Bunun üzerine, yakında bulunan Abdullah Ağa Konağını gezdikten sonra, Ayan Ağa Konağına geçtik. Bu konakta Cemal Barış Bey’in imamlığında Öğle Namazını seferi olarak eda ettikten sonra yemek ikramının yapılacağı Mühürzade Konağına intikal ettik. Bu konak tarihi bir yapı olup, çok güzel bir görünüşü var. İçeriye girdiğimizde masalar hazırlanmış, yemekler bizi bekliyordu. Masalardaki yerlerimizi alınca hemen servis yapmaya başladılar. Uzun bir yolculuktan gelen arkadaşlar bir hayli açıkmış olmalılar ki, ikram edilen yemekleri iştahla yemeye başladılar. Doğrusunu söylemek icap ederse hazırlanan yemekler ve yapılan servis hizmetleri çok güzel idi. Bu vesile ile burada emeği geçen herkese ve hassaten can-ı gönülden hizmet eden konak personeline bütün arkadaşlar adına teşekkür ediyorum. Yemek bittikten sonra, öğle Namazını önceden kılmamızın ne kadar isabetli olduğu anlaşıldı. Çünkü yemeğin bittiği saatlerde Öğle Namazının vakti çoktan, geçmişti.

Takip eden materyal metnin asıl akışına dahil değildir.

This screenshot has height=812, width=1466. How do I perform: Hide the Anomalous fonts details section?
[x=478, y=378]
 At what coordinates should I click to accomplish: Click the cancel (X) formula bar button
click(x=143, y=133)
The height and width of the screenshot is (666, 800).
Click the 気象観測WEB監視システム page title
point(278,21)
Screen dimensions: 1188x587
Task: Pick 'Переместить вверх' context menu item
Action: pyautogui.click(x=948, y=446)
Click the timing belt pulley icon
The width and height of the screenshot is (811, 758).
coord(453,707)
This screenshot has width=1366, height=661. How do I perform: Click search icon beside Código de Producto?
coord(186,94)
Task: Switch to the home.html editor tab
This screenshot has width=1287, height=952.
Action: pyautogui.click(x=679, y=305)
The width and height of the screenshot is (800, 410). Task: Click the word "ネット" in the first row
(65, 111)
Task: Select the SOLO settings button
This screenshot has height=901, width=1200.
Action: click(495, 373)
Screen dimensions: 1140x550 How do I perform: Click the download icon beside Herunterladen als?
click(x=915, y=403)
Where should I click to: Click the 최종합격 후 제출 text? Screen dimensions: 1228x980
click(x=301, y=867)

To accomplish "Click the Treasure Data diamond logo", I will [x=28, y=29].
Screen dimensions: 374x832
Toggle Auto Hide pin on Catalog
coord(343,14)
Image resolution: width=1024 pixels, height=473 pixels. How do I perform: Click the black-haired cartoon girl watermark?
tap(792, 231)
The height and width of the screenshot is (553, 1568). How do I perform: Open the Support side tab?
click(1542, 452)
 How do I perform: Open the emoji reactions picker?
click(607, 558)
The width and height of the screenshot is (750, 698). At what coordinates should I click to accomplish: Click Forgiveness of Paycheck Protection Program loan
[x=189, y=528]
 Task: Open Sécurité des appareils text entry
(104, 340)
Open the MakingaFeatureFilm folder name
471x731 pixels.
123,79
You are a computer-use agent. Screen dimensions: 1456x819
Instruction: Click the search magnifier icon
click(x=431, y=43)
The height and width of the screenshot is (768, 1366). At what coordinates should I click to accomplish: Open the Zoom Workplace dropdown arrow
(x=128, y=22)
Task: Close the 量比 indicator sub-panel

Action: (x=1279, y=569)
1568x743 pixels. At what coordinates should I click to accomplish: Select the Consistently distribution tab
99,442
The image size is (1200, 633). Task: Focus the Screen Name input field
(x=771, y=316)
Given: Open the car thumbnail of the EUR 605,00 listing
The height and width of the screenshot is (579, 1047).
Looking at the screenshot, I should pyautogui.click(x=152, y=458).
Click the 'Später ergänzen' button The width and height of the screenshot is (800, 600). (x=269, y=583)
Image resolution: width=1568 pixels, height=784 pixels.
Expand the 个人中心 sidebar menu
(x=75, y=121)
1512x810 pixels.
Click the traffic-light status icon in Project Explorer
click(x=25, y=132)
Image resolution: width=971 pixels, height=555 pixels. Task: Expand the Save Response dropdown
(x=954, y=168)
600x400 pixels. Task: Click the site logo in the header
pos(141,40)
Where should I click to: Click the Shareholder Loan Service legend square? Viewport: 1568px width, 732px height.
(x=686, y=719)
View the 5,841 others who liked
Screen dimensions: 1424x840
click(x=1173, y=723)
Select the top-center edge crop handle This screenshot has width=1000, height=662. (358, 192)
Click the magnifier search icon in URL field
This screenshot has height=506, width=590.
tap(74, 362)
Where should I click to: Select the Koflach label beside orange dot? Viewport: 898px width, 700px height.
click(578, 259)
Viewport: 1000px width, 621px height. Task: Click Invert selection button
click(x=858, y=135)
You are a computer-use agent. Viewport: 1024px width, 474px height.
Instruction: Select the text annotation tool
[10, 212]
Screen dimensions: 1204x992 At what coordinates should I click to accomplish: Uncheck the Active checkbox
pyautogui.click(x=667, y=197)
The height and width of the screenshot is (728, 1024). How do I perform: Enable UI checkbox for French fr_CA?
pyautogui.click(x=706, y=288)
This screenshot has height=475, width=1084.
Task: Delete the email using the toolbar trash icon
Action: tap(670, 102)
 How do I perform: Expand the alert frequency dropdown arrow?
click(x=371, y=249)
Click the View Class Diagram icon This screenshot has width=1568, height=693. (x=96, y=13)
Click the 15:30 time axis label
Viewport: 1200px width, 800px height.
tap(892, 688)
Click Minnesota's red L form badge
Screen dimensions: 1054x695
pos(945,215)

Yukarıda üç tane konak ismi geçti. Bunlar, Abdullah Ağa Konağı, Ayan Ağa Konağı, Mühürzade Konağı. Divriği, tarihi konakları ile meşhur olan bir yer olmakla beraber bir de tarihi eser olarak  Anadolu Selçuklular döneminde yapılmış ve  Dünya tarihi eserler listesinde  yer alan Ulu Cami bulunuyormuş.. Esasen bizi de buraya bilhassa tarihi konaklar ve Ulu Camiini göstermek maksadıyla getirmişler. Divriği’de bugün halen ayakta kalan 140 civarında tarihi konak varmış. Bunlarda on adedi restore edilmiş. Biz, yukarıda da anlatıldığı üzere, bunların sadece üç tanesini görebildik. Zaman darlığı sebebiyle diğerlerini görme imkânımız olmadı.  Şu kadarını ifade edeyim ki, konaklar uzun yıllar tahrip olmadan ve tabii yapısı bozulmadan ayakta kalabilmiş. Bozulmadan günümüze kadar ayakta kalmalarının en önemli sebeplerinden birisi olarak, Anadolu’nun birçok şehrini yakıp yıkan ve girdikleri yerlerde taş üstünde taş bırakmayan gerek Cengiz Han’ın ve gerekse Timur ordularının, Divriği Şehir merkezine uzak ve sapa bir yerde olduğu için buralara kadar istila için gelememeleri gösterilmektedir.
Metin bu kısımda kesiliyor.